Исходный текст:
= = = =

Выдающиеся люди Вологодского края

Электронная энциклопедия

Мне в будущем и дня
Без прошлого не надо,
Я счастлив, что печаль
Мне вечная дана

Михаил Сопин

ГлавнаяАлфавитный списокСопин Михаил НиколаевичМатериалы о жизни и деятельности
Шеваров Д. Отец Глеба и Петра / Д. Шеваров // Комсомольская правда. – 1994. – 5 февраля.

Дмитрий ШЕВАРОВ
ОТЕЦ ГЛЕБА И ПЕТРА
Вместо предисловия:
Не заблудился я,
Но все же поаукай.
Я не замерз,
Но не гаси огня.
Я не ослеп,
Но протяни мне руку.
Я не ослаб,
Но пожалей меня
Михаил Сопин.
...Под жилистым горлом торчит застиранная тельняшка. Его старая куртка и непокрытая голова мелькают впереди меня в часто падающем снегу, и снег обнимает Михал Николаича за худые плечи. Мне тоже хочется догнать его, обнять.
Но что-то отделяет его удаляющуюся фигуру от меня – может, снег, а может, что-то другое, но тоже разлучающее и сходящее от неба к земле.
Четыре года назад он провожал по этой улице старшего сына, Глеба, в армию. И улица называлась улицей Цеткин, той, которая Клара. Теперь Благовещенская. «Господь даст глагол благовествующим силою многою...».
Глеб из армии не вернулся, погиб в ноябре девяностого. Глеб, Глебчик, Глебушка, Глебемот, Бегелютик...

= = = =

Данные:
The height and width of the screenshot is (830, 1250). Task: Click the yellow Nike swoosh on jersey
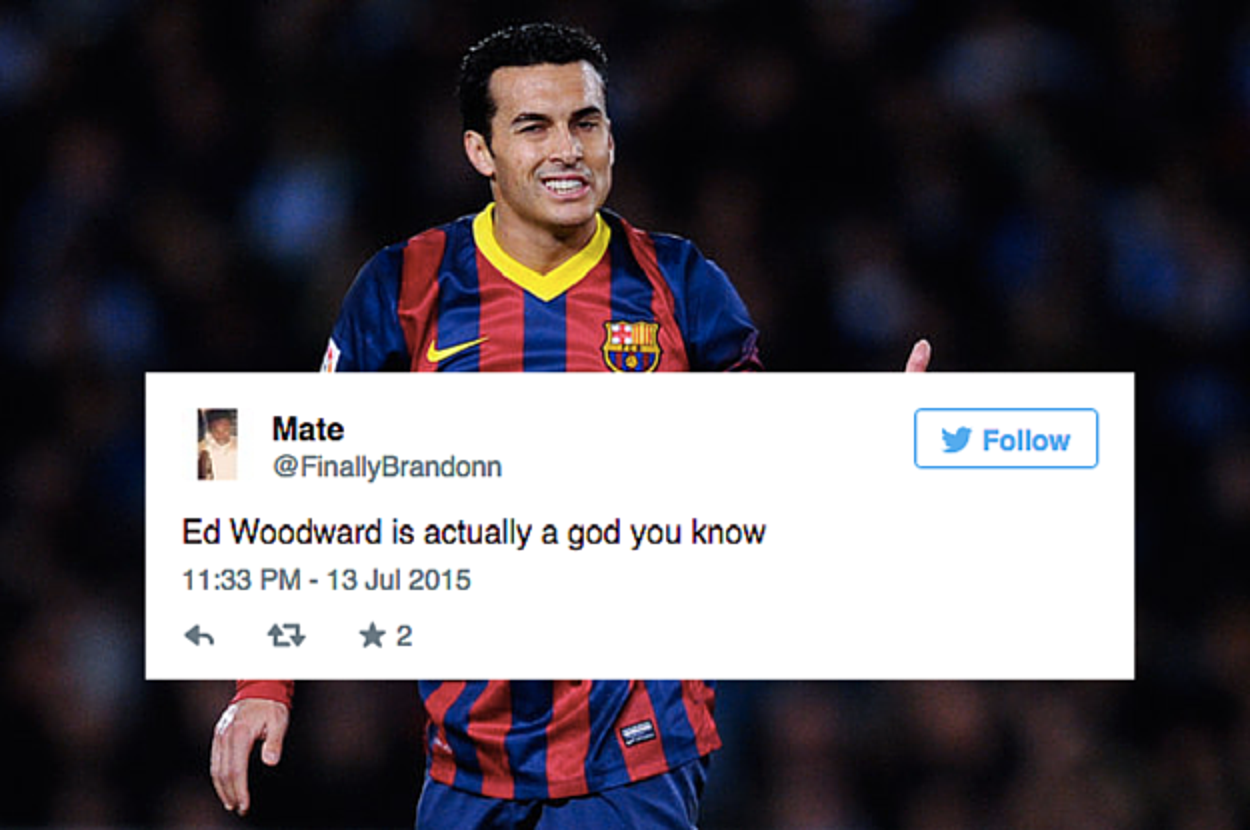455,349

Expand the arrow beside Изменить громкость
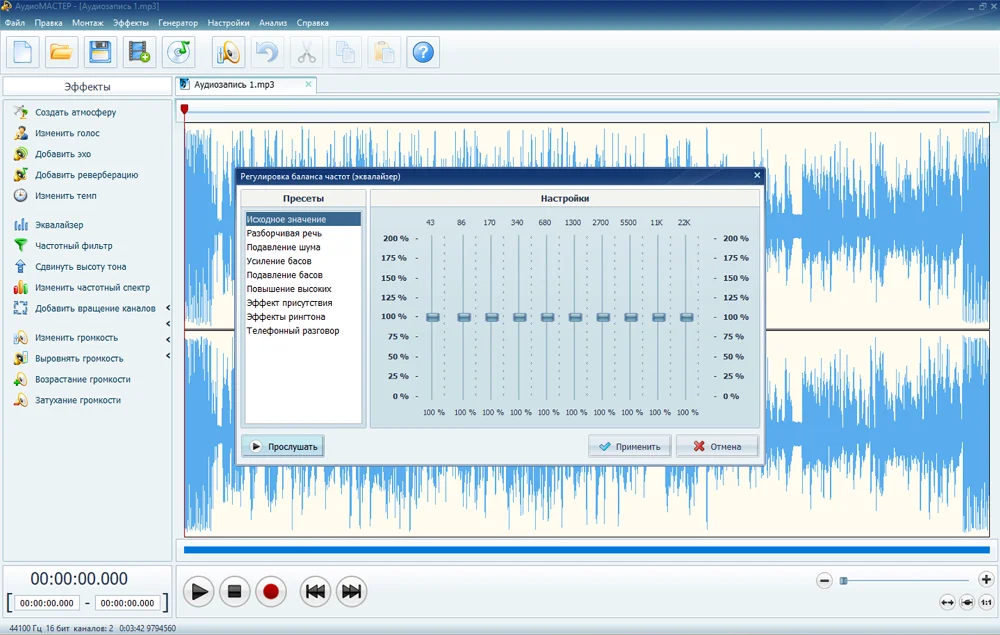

= = = =

Письменные задания:
a) Кратко перескажите абзац исходного текста, начинающийся словами «Четыре года назад он провожал», сохранив его основные факты.
b) Воспроизведите фрагмент исходного текста, начиная со слов «ГлавнаяАлфавитный списокСопин Михаил» и заканчивая словами «все же поаукай.».
Листинг для работы не требуется.

Ответы к заданиям:
a) Четыре года назад он провожал старшего сына Глеба в армию по этой улице. Тогда она называлась улицей Цеткин, теперь называется Благовещенской.

b)
ГлавнаяАлфавитный списокСопин Михаил НиколаевичМатериалы о жизни и деятельности
Шеваров Д. Отец Глеба и Петра / Д. Шеваров // Комсомольская правда. – 1994. – 5 февраля.

Дмитрий ШЕВАРОВ
ОТЕЦ ГЛЕБА И ПЕТРА
Вместо предисловия:
Не заблудился я,
Но все же поаукай.